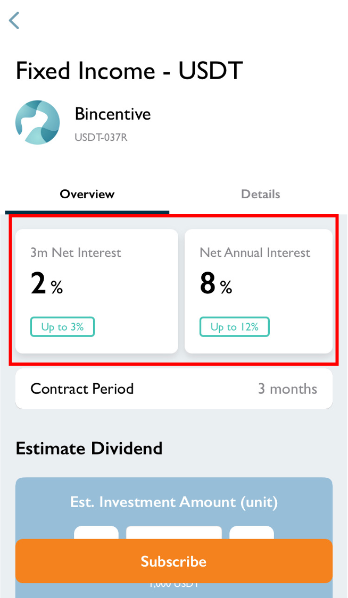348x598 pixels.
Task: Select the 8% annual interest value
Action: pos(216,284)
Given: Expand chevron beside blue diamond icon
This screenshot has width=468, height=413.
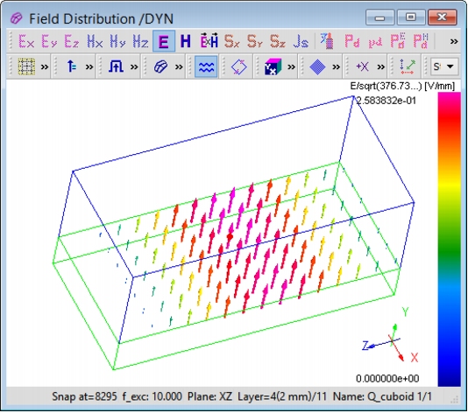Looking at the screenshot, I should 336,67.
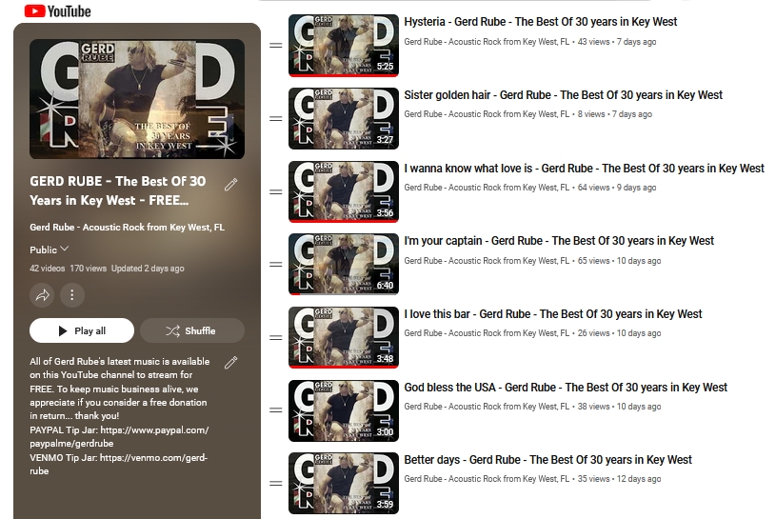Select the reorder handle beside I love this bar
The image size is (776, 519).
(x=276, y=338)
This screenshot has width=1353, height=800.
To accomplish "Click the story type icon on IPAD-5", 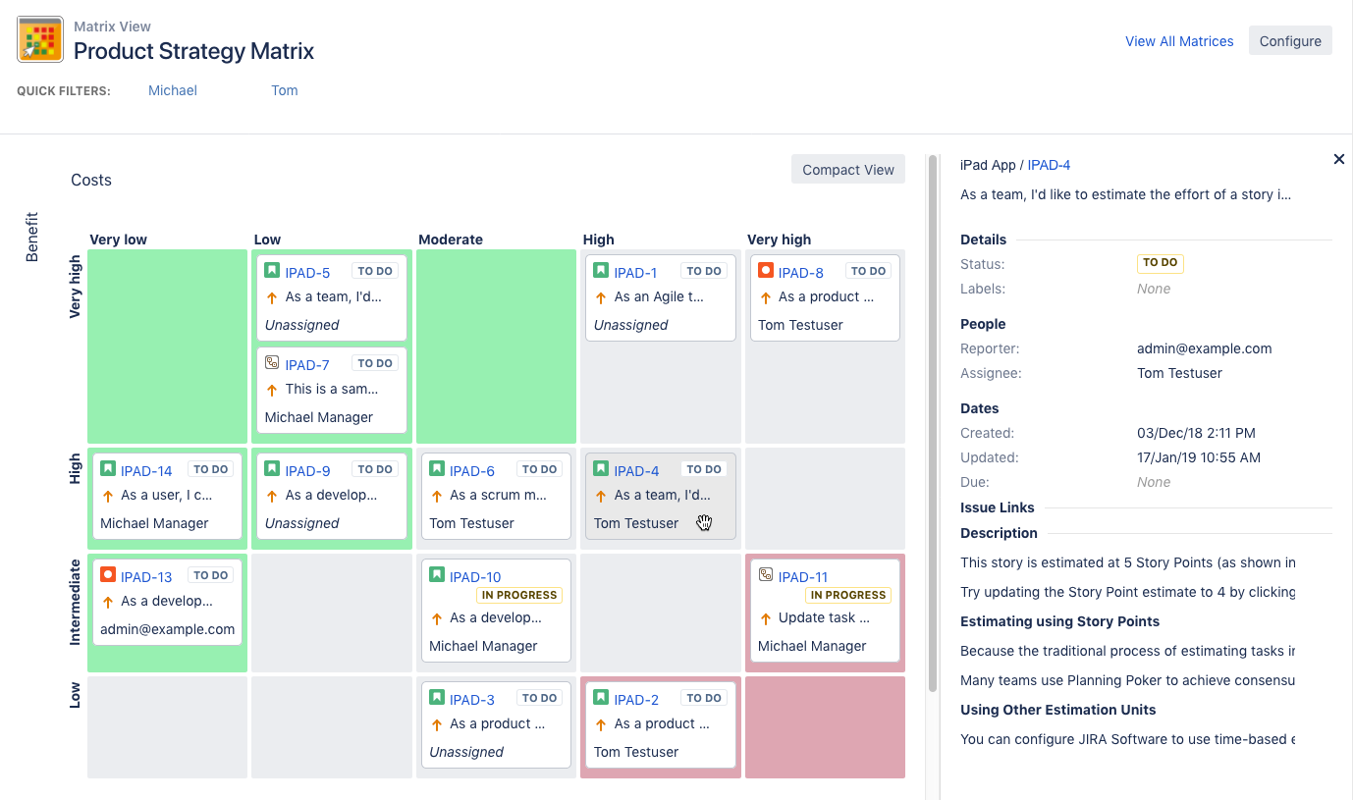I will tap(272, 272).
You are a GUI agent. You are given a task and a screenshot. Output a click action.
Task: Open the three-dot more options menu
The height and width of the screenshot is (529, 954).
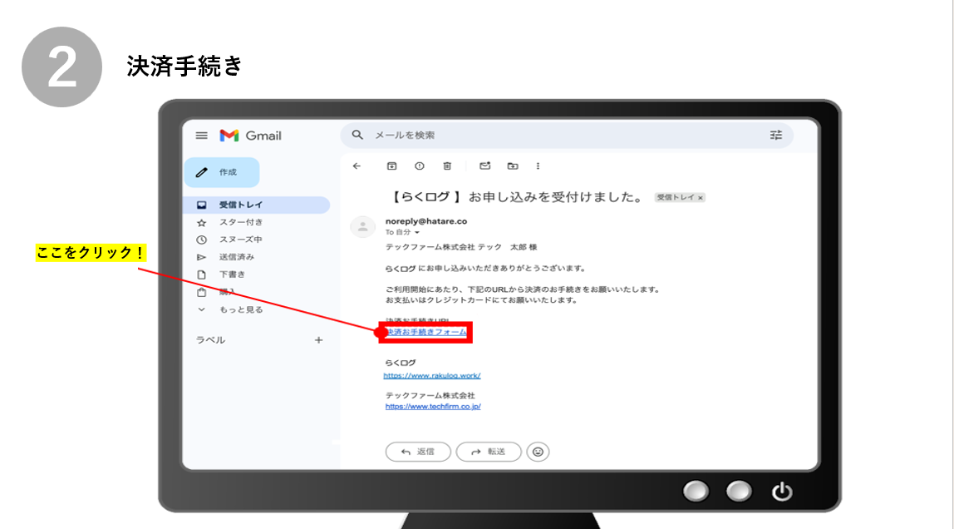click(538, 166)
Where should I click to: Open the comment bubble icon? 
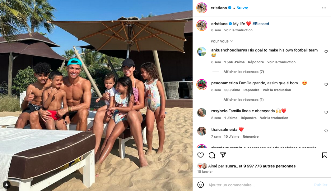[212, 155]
^^^^
The needed output is the lines from the one with "The height and" through the end of the listing, written out exactly, both ends included, pictures excluded.

The height and width of the screenshot is (529, 954).
click(538, 166)
Where should I click to: Open the comment bubble icon? 
[212, 155]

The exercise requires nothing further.